A particular application of @einsum
is to finite element
analysis. Often the inner assembly loop involves many
operations on short vectors.
The LHS must be a subscripted array expression. The RHS can be an arbitrary expression. All variable names on both sides of the equation are interpreted as dummy indices. The exceptions are as follows: a variable name followed by square brackets (to indicate subscripting), or followed by parentheses (to indicate function call), or followed by a dot (to indicate field membership) are treated literally rather than as dummies.
If a program variable is needed literally in the LHS or RHS and does not fall into the three categories mentioned in the last paragraph, precede it with a colon to indicate that it is not a dummy variable.
@einsum A[i,:j] = X[i,:j] + y[i]
In the above snippet, i
is a dummy variable while j
is a program
variable.
The assignment operation may also be +=
or -=
.
A variant of @einsub
is @einsub_inbounds
, which skips
over consistent size-checks and
bounds checking in the subscripting operation.

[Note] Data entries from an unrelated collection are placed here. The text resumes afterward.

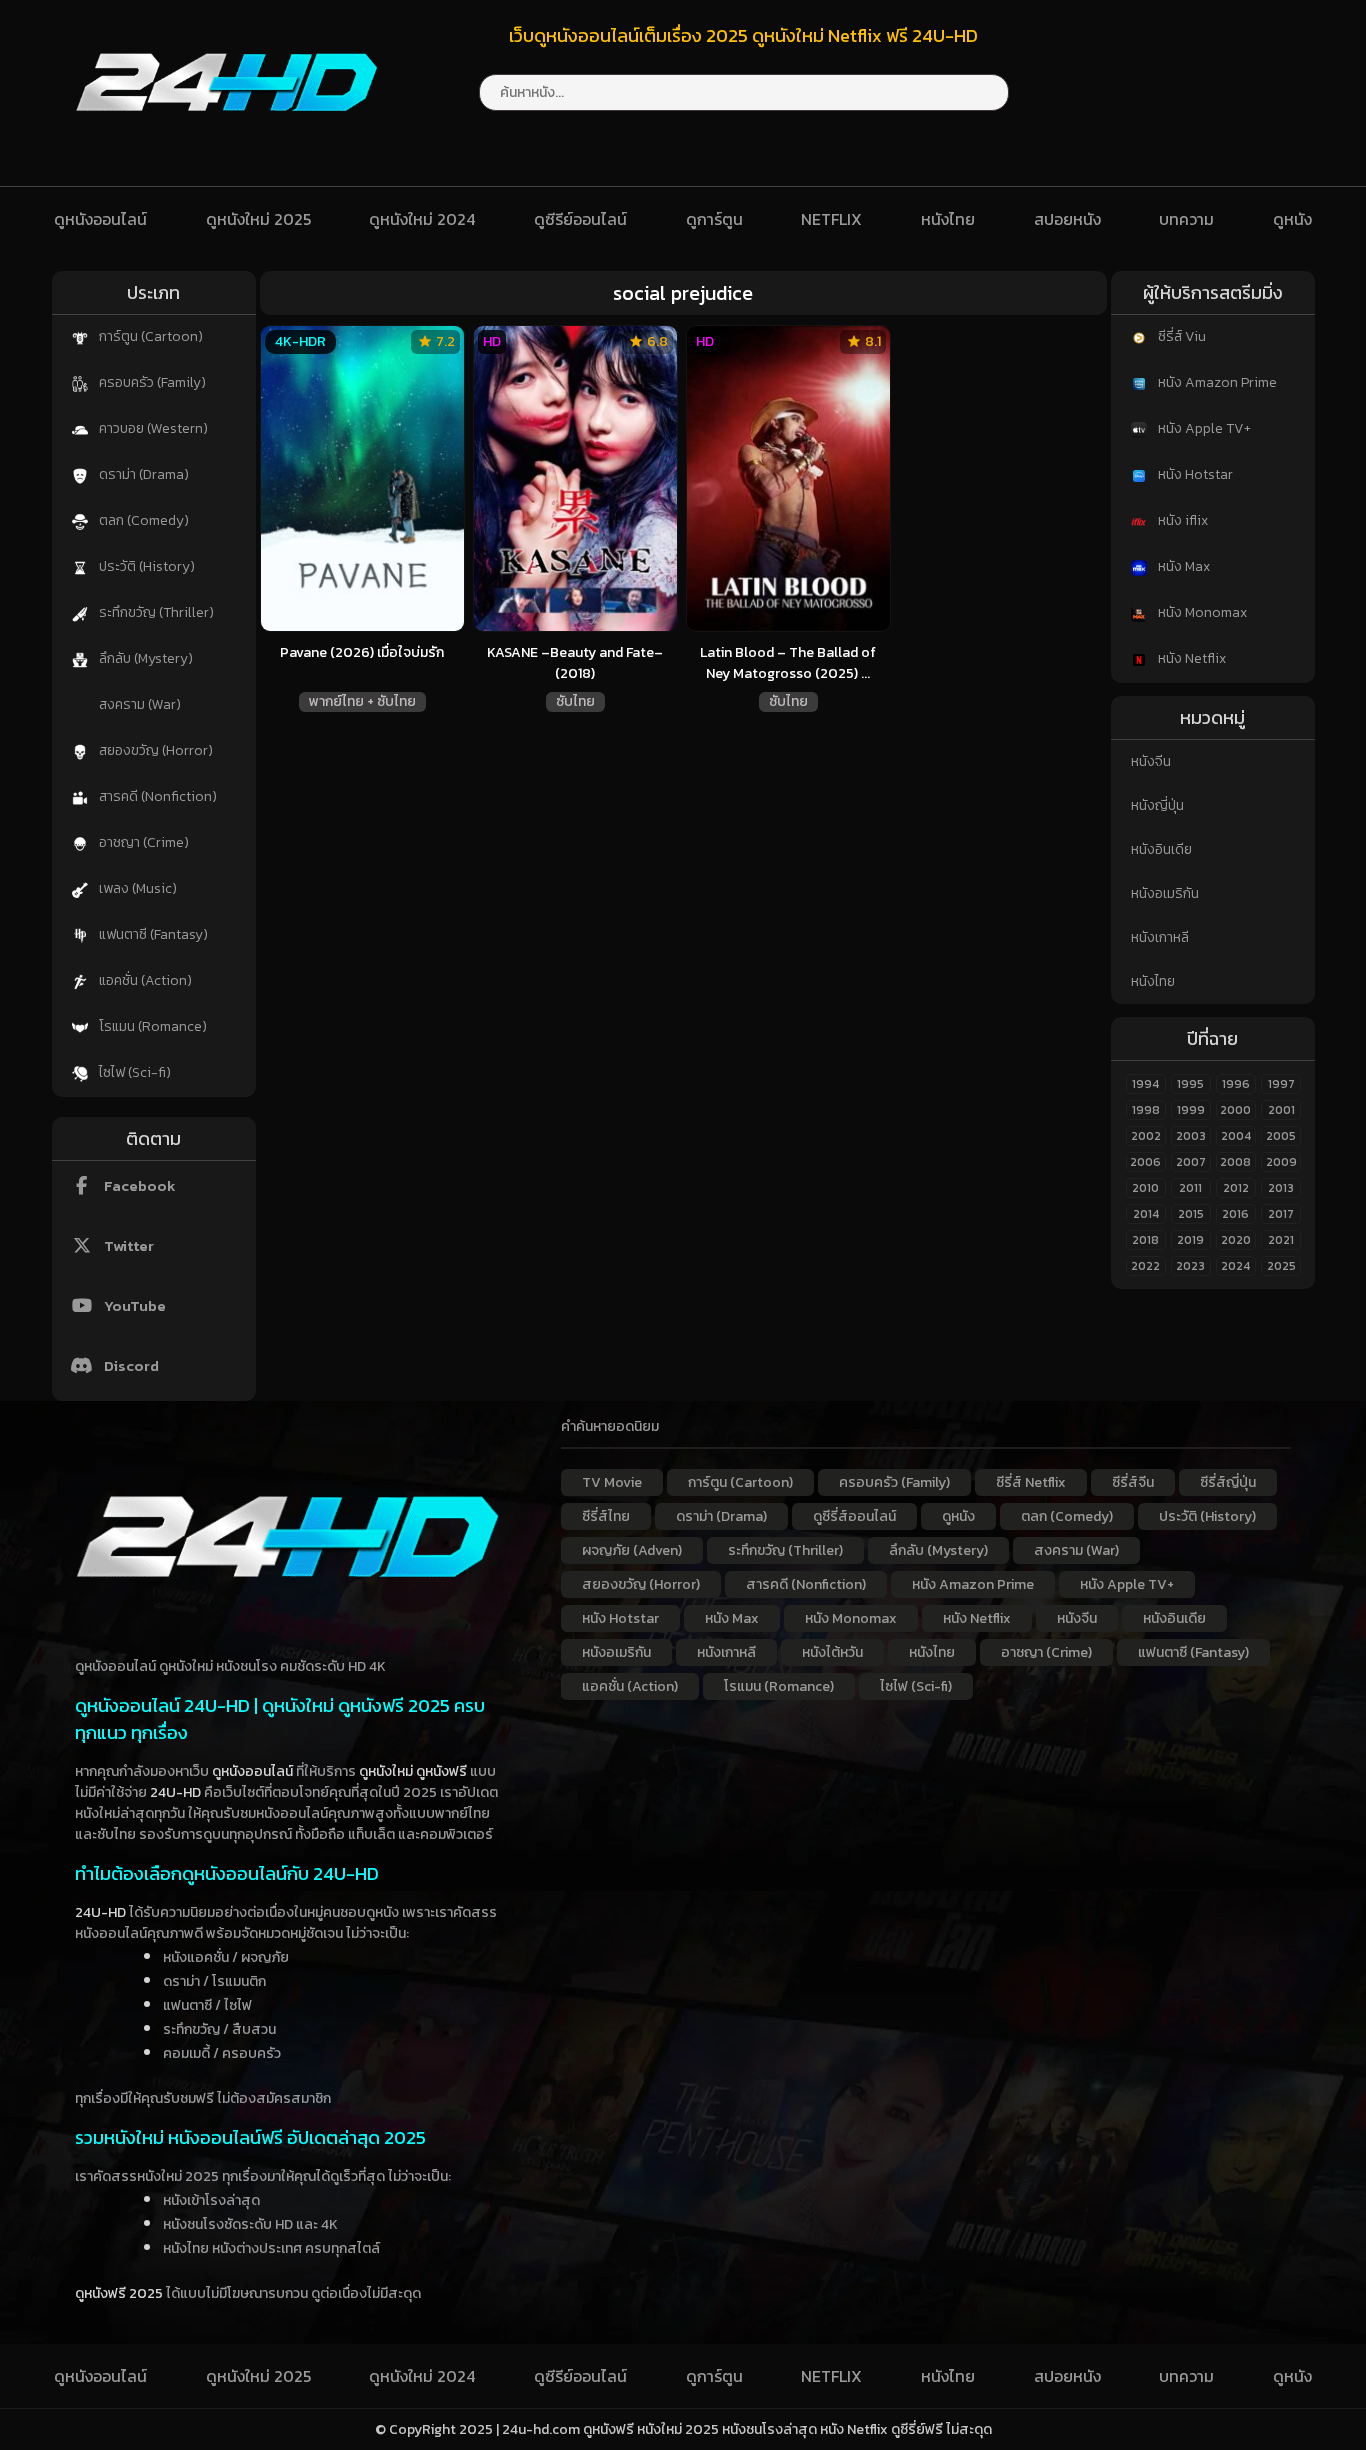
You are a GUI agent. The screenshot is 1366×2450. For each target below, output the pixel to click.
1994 (1145, 1084)
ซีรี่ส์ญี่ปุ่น (1228, 1482)
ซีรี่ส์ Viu (1180, 336)
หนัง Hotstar (1194, 474)
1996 (1236, 1084)
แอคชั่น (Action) (144, 980)
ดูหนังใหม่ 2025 (258, 219)
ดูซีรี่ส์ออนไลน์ (854, 1516)
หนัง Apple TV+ (1203, 428)
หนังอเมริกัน (1165, 893)
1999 (1191, 1110)
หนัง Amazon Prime (1216, 382)
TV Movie (612, 1482)
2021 (1281, 1240)
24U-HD (175, 1792)
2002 (1146, 1136)
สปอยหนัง (1067, 219)
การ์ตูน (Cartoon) (149, 336)
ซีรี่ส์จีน (1133, 1482)
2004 (1236, 1136)
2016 (1235, 1214)
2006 (1145, 1162)
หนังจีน (1151, 761)
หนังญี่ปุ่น (1157, 805)
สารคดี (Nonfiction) (156, 796)
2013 (1281, 1188)
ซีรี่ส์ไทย (606, 1516)
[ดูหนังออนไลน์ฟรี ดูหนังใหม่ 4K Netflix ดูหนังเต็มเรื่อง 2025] (227, 130)
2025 (1281, 1266)
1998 (1146, 1110)
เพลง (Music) (136, 888)
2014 (1146, 1214)
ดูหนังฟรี (441, 1771)
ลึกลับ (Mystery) (144, 658)
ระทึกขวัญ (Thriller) (155, 612)
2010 (1145, 1188)
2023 (1190, 1266)
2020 (1236, 1240)
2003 (1191, 1136)
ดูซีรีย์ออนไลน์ (580, 219)
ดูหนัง (1292, 219)
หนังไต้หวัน (832, 1652)
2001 (1281, 1110)
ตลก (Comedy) (142, 520)
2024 (1235, 1266)
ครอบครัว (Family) (151, 382)
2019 (1190, 1240)
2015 (1191, 1214)
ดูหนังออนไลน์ (100, 219)
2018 (1145, 1240)
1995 (1190, 1084)
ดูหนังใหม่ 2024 (422, 219)
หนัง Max (1182, 566)
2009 (1281, 1162)
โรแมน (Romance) (151, 1026)
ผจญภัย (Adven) (632, 1550)
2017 (1281, 1214)
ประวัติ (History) (145, 566)
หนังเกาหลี (1160, 937)
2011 (1190, 1188)
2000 (1235, 1110)
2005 (1281, 1136)
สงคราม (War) (138, 704)
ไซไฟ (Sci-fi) (133, 1072)
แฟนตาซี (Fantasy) (152, 934)
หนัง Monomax (1201, 612)
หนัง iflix (1181, 520)
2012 (1236, 1188)
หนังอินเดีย (1161, 849)
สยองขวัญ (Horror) (154, 750)
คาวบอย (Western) (152, 428)
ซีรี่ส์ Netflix (1031, 1482)
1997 (1281, 1084)
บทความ (1186, 219)
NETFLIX (831, 219)
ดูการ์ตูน (714, 219)
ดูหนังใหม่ (386, 1771)
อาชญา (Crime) (142, 842)
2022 (1145, 1266)
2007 (1191, 1162)
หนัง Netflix (1190, 658)
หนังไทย (948, 219)
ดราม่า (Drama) (142, 474)
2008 (1235, 1162)
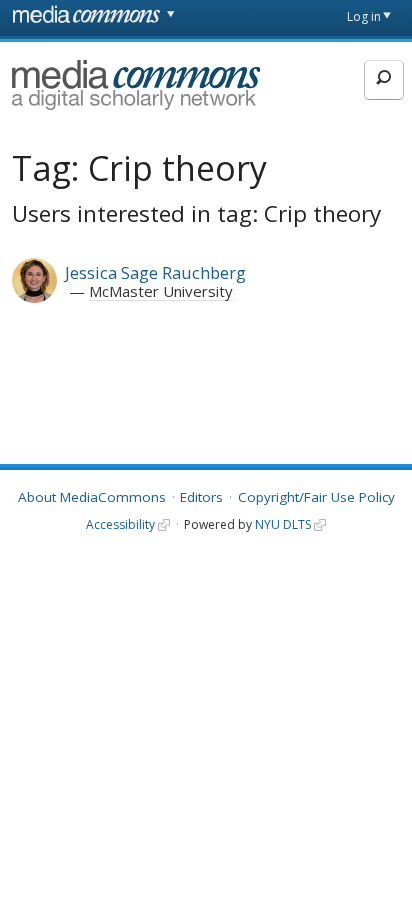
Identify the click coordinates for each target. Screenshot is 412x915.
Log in (364, 16)
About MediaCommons (92, 497)
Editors (201, 497)
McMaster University (161, 291)
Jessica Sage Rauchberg (155, 272)
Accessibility (120, 524)
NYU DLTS (283, 524)
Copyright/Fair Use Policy (316, 497)
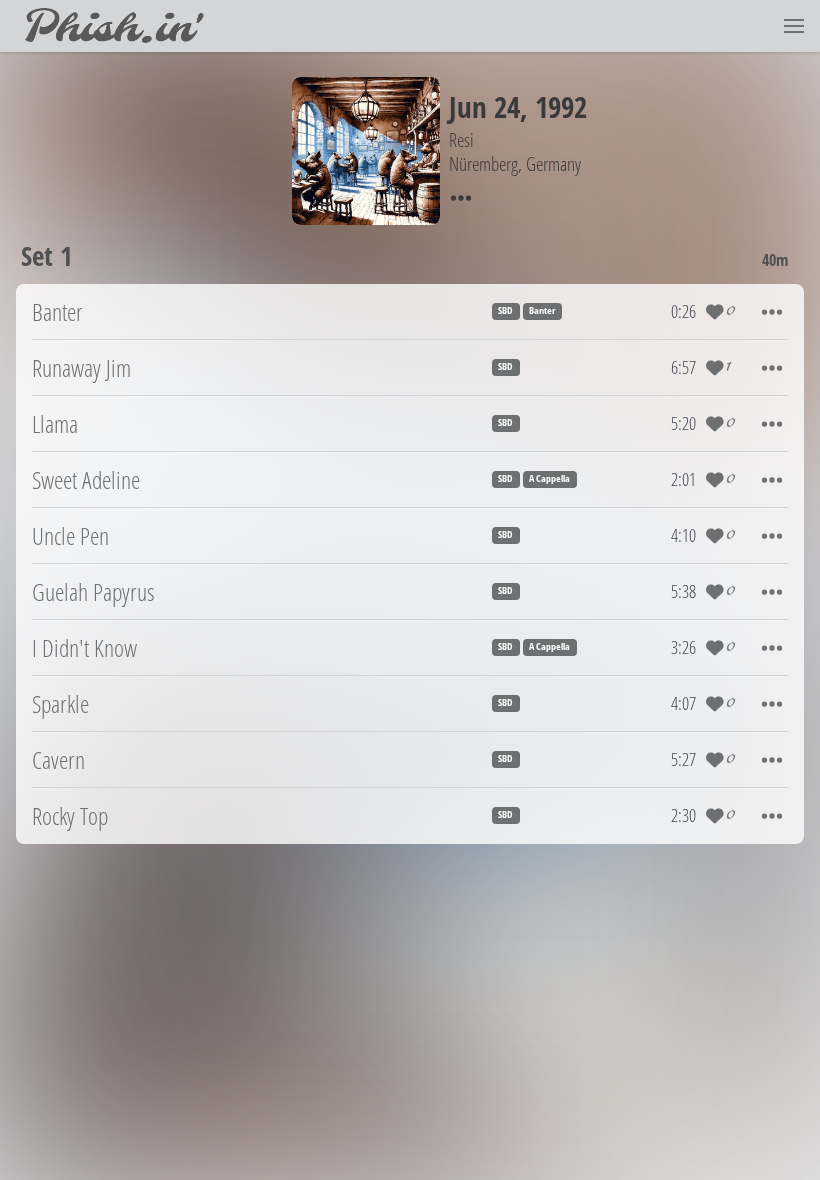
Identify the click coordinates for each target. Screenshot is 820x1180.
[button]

Again, you can use macroexpand
to see the exact code that is generated.
The @fastcopy
macro carries out array copying operations
indicated by a colon subscript using
a loop instead of Julia's array operations. Again, the
purpose is to avoid creation of temporaries. Here is an
example:
@fastcopy a[m:n] = b[m:n] + c[r:p]
For this to be valid one must have p-r==n-m
.
The @fastcopy
macro may be used in tandem with the
@einsum
macro in applications
of the following form. One starts with a big
vector, e.g., the assembled load vector in finite element analysis.
From this, one
copies out a small vector using @fastcopy
, operates on it with
@einsum
, and then replaces it in the big vector with @fastcopy
.
An alternative would be the sub
operation to extract subarrays
of the big vector, but this operation has the drawback that sub
returns
a heap-allocated object. This can be a performance-killer in an
inner loop that operates on short vectors. In this setting,
copying in and out with @fastcopy
may be preferable.
The @fastcopy_inbounds
macro performs the same function
as @fastcopy
but skips all bounds checking.
See the benchmarks/
folder for code.
Julia:
julia> @time benchmark_einsum(30)
2.237183 seconds (12 allocations: 185.429 MB, 0.23% gc time)
Python:
In [2]: %timeit benchmark_numpy(30)
1 loop, best of 3: 9.27 s per loop